Mouth Wash 101

on May 15, 2014

It’s hard to imagine that something you just swish and spit can really benefit your dental health. The RIGHT mouthwash can be one of your BEST defenses against bad breath and tooth decay. With so many varieties, focus on the ingredients when shopping for your mouth wash. While all washes freshen your breath, some do a better job than others. Antibacterial washes containing chlorhexidine or chlorine dioxide-help kill the bacteria that cause bad breath. Unfortunately, chlorhexidine is only available in the US by prescription and long term use can cause your teeth to stain. Other readily available over-the-counter mouth washes can also do the trick. For instance, Listerine, or its generic drugstore equivalent, is great at temporarily killing odor-causing bacteria. Just make sure the active ingredients include: menthol, thymol, methyl salicylate and eucalyptol. In combination, these four oils have an antiseptic effect, and in an ethanol alcohol base, they can break through plaque.

Studies have shown this combination of ingredients reduces plaque levels by 52% more than brushing and flossing alone. Plus, methyl salicylate acts as an anti-inflammatory, which helps in cases of gingivitis. For cavity prevention, pick a rinse containing fluoride. This helps prevent enamel from decaying and keeps existing weak spots from turning into full-blown cavities. No matter which mouth wash you choose, there are a few rules you should follow:

1. Make sure to always measure out the correct amount as specified on the bottle.

2. Swish for no more than 30 seconds – do not rinse more than twice a day. The alcohol in the rinses can dry out your gums, and if you brush, floss and clean your tongue effectively, your mouth won’t have an offensive odor anyway.

3. After rinsing, do not eat or drink for 30 minutes so the active ingredients can do their job.

Mouth Washes and Children

Older children and teenagers may express interest in mouthwash as a breath-freshening agent, and they can reap the benefits of a fluoride rinse as well. Older children who have braces are especially good candidates for fluoride mouth rinses because the rinse can help prevent teeth from acid-producing plaque bacteria which may buildup under the brackets. However, in general; young children should not use mouthwash because they are less able to avoid swallowing the product. Children between ages 6-12 years should only use a mouth rinse under close adult supervision.

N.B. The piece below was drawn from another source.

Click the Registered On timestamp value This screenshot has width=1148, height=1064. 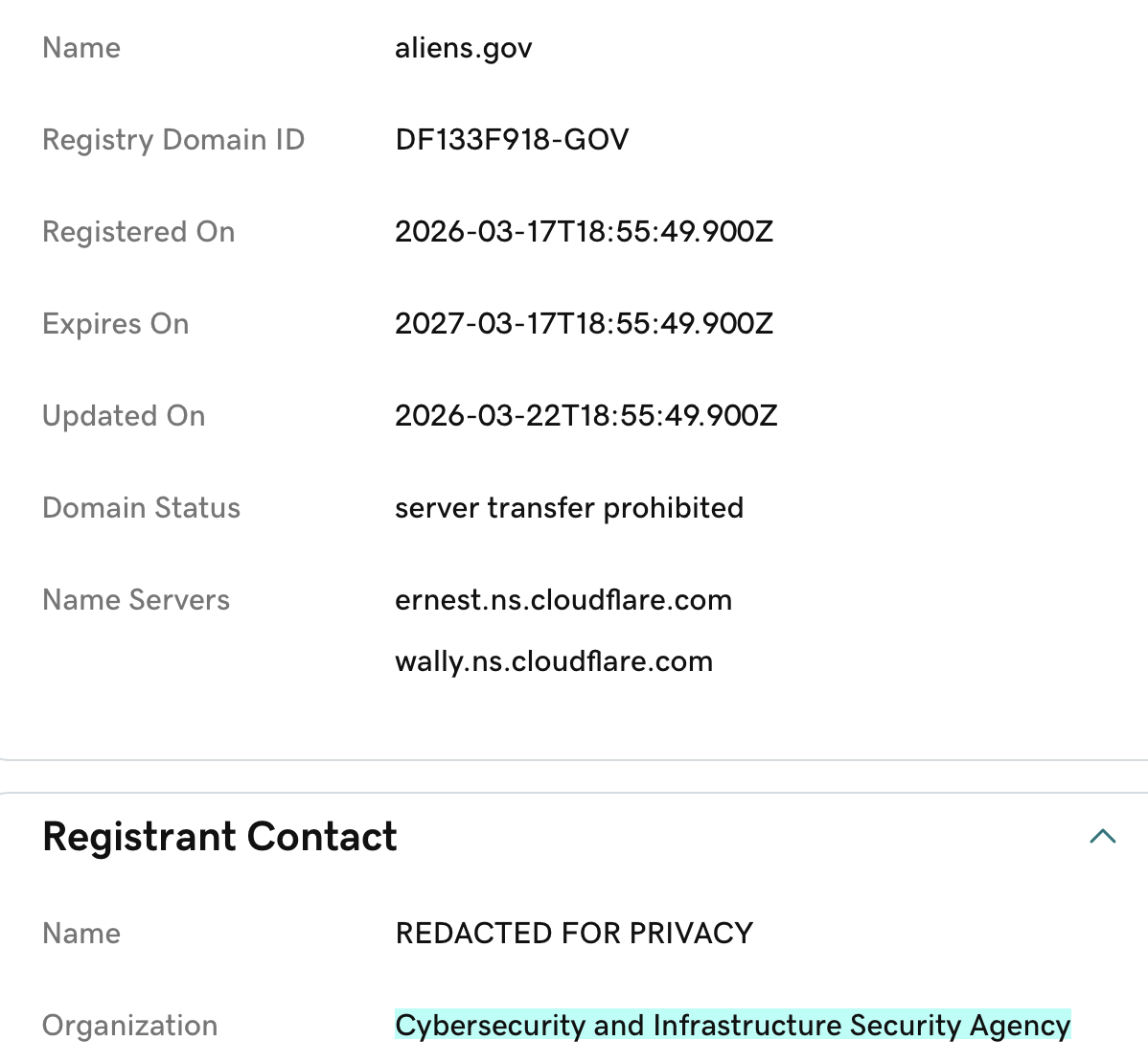pyautogui.click(x=584, y=232)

Parents who are concerned about the alcohol content in mouth rinses can find a variety of alcohol-free products that are just as effective at freshening breath. And there are non-alcohol rinses with fluoride, too. No matter what type of mouthwash your child uses, be sure to remind him or her that mouthwash, even a fluoride rinse, does not replace a regular routine of twice-daily tooth brushing and daily flossing to preserve a healthy smile.

Mouth Wash Colors

Mouth washes have color for the same reasons Gatorade and sodas have colors – to indicate flavor. Consumers expect to see it even though it doesn’t need to be there, and they’ve shown from market research that clear products don’t sell nearly as well as colored ones. Loads of people refuse to buy the clear versions because they don’t trust that it will taste the way they expect it to.